Causal sliding window normalization statistics. To prevent lookahead bias in backtesting, each day leverages an expanding trailing window of up to 150 active days to compute rolling means and standard deviations using purely historical data. sd values < 1e-6 are treated as 1.0.

Model Architecture — GATv2TCN

GATv2TCN(
    in_channels        = 17,   # 13 stats + 2 team_emb + 2 pos_emb
    out_channels       = 6,    # PTS, AST, REB, TO, STL, BLK
    len_input          = 10,   # SEQ_LENGTH
    len_output         = 1,
    temporal_filter    = 64,
    out_gatv2conv      = 32,
    dropout_tcn        = 0.25,
    dropout_gatv2conv  = 0.5,
    head_gatv2conv     = 4,
)

Gotcha: The correct kwarg names are len_input, len_output, out_gatv2conv, dropout_tcn, dropout_gatv2conv, head_gatv2conv. Do NOT use seq_length or heads — those don't exist in the gatv2tcn.py constructor and will raise TypeError: unexpected keyword argument.

Embedding layers:

team_emb = nn.Linear(n_teams, 2)   # bias=True (default)
pos_emb  = nn.Linear(3, 2)         # bias=True (default)

Gotcha: Always use default bias=True when creating these layers to load the saved .pth files, which include a bias key. Using bias=False causes RuntimeError: Unexpected key(s) in state_dict: "bias".

Input construction:

x_t = cat([X_norm[day, :, :], team_emb(team_one_hot), pos_emb(pos_vec)], dim=1)
# shape: (P=805, 17)
# stacked over SEQ_LENGTH=10 days → (1, P, 17, 10)

Training Notes

Why train on Google Colab?

The model is small (~77K parameters, 76KB .pth). However, the full training loop (300 epochs × 20-day batch × 148 val days) takes 1.5+ hours on Apple MPS but only 15-30 minutes on Colab T4/A100.

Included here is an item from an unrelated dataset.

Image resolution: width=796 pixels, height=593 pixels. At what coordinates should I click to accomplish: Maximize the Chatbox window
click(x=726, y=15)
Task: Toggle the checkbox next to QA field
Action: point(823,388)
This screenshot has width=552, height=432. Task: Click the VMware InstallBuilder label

Colab training workflow (`prepare_colab.py`)

python scripts/prepare_colab.py

Builds upload/ (~44 MB):

scripts/03_train.py — exact copy of the canonical training script (parity guarantee)
config.py — auto-generated Colab path shim so 03_train.py resolves imports correctly
train.ipynb — minimal 4-cell bootstrap notebook that runs 03_train.py via subprocess
gatv2tcn.py + tcn.py — model source
data/ — the 5 required pkl files

Parity guarantee: prepare_colab.py copies scripts/03_train.py directly into the upload bundle rather than duplicating its logic. This means any changes to 03_train.py (hyperparameters, normalization, loss function, etc.) are automatically reflected in Colab training after re-running prepare_colab.py. Never edit training logic in the notebook or in prepare_colab.py directly — always edit 03_train.py.

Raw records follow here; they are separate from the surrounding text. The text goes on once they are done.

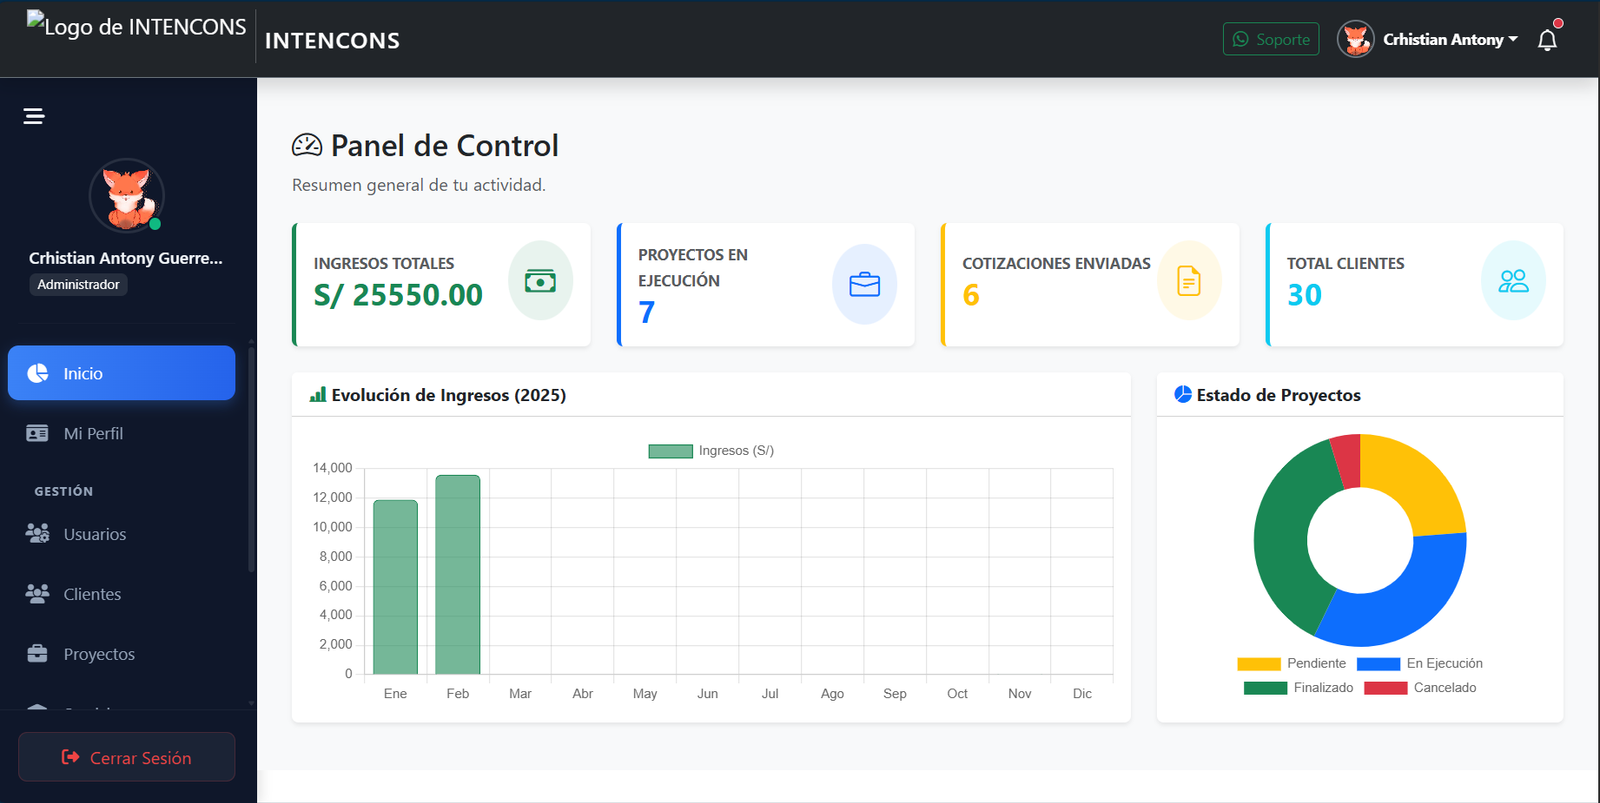The image size is (1600, 803).
Task: Toggle the hamburger sidebar menu
Action: pyautogui.click(x=34, y=116)
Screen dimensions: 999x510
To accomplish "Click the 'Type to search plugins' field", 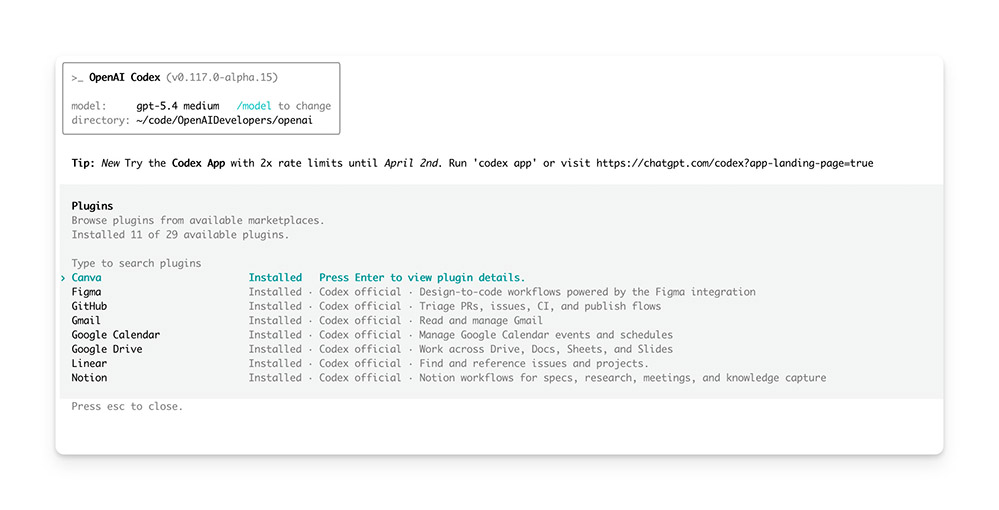I will click(x=136, y=263).
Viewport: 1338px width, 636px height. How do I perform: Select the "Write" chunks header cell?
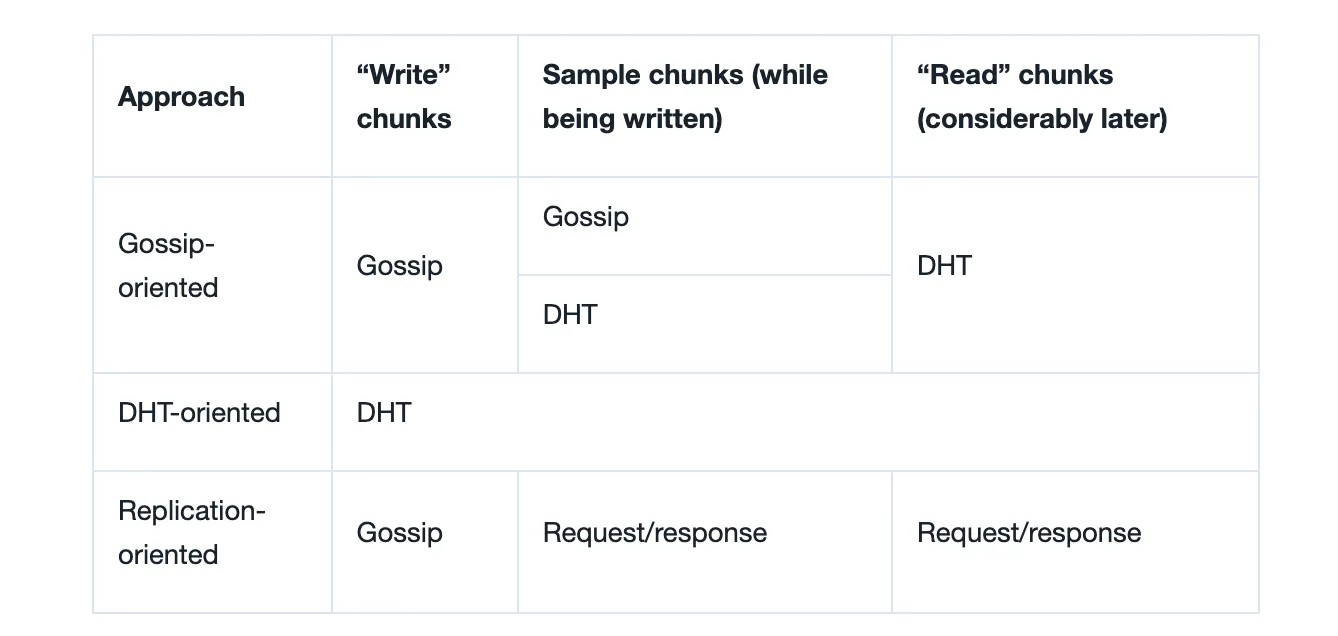click(x=425, y=107)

After training completes, Colab saves output to clean_download/ in your Drive:

model.pth, team_emb.pth, pos_emb.pth → copy to clean/models/<ACTIVE_MODEL>/
Re-run 04_calibrate.py after copying new weights

Gotcha: Run prepare_colab.py fresh each time you retrain with updated data — it copies the current pkl files and 03_train.py, so stale uploads will train on stale data with stale code.

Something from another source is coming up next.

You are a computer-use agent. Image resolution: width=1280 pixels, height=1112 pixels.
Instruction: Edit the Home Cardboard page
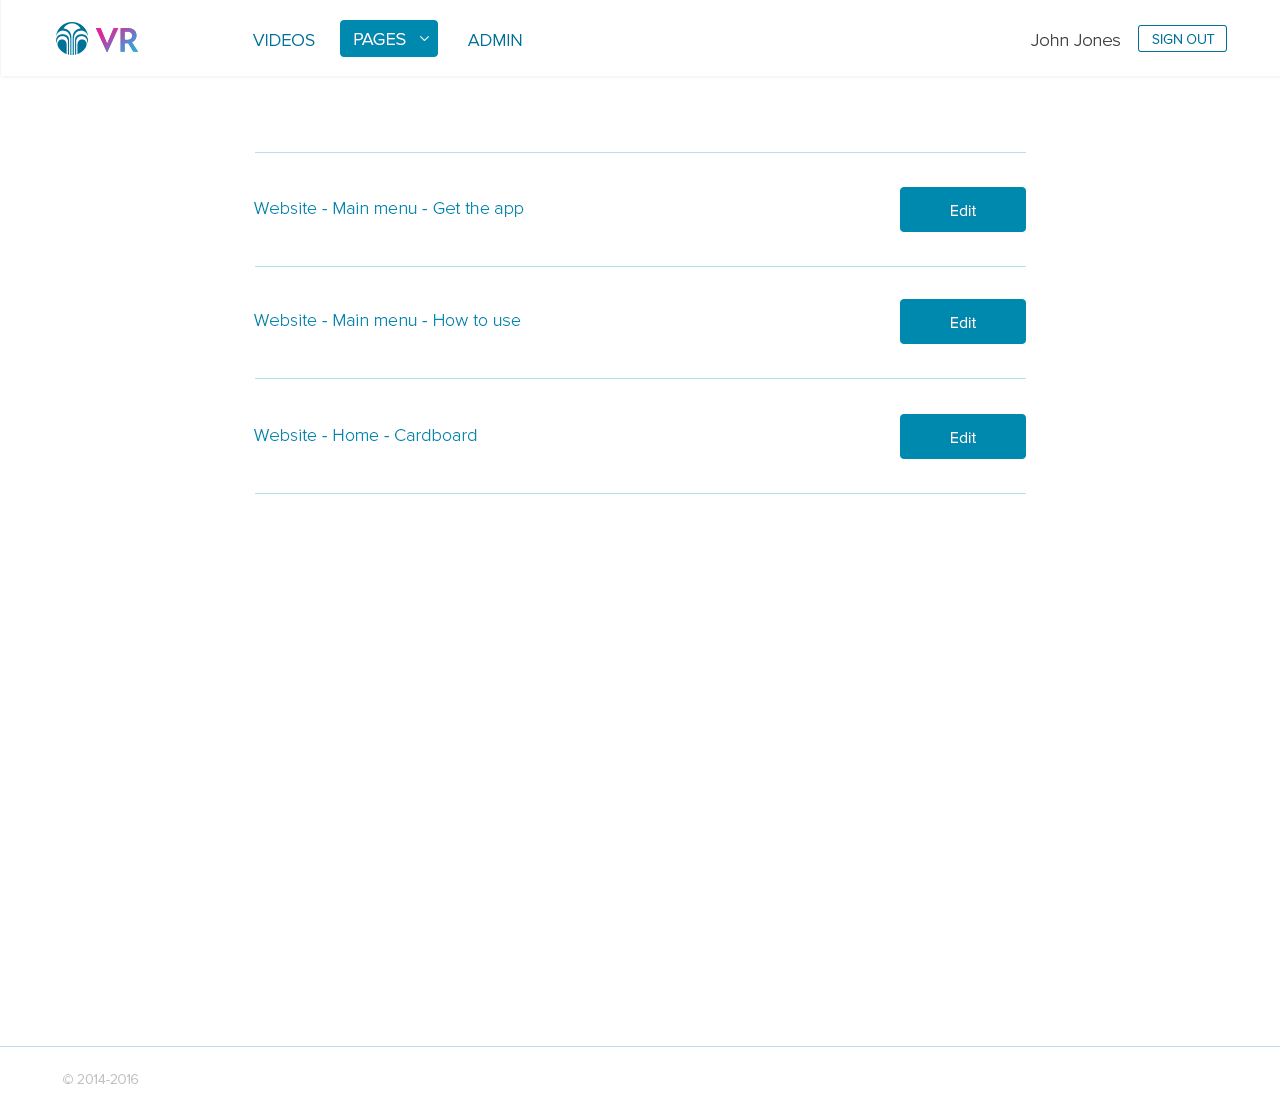click(x=962, y=437)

Understanding the loss numbers

Training uses summed MSE (not averaged) over all days in the batch/val set:

loss = sum(mse_per_day)   # NOT mean(mse_per_day)

This means raw loss values scale linearly with the number of days. Our dataset has ~7× more val days (147) than the original Colab notebook (20), so our val loss will be ~7× larger by construction. This is expected and correct. The per-day loss converges to the same ~0.032 as the original training. Divide the reported val loss by ~147 to compare.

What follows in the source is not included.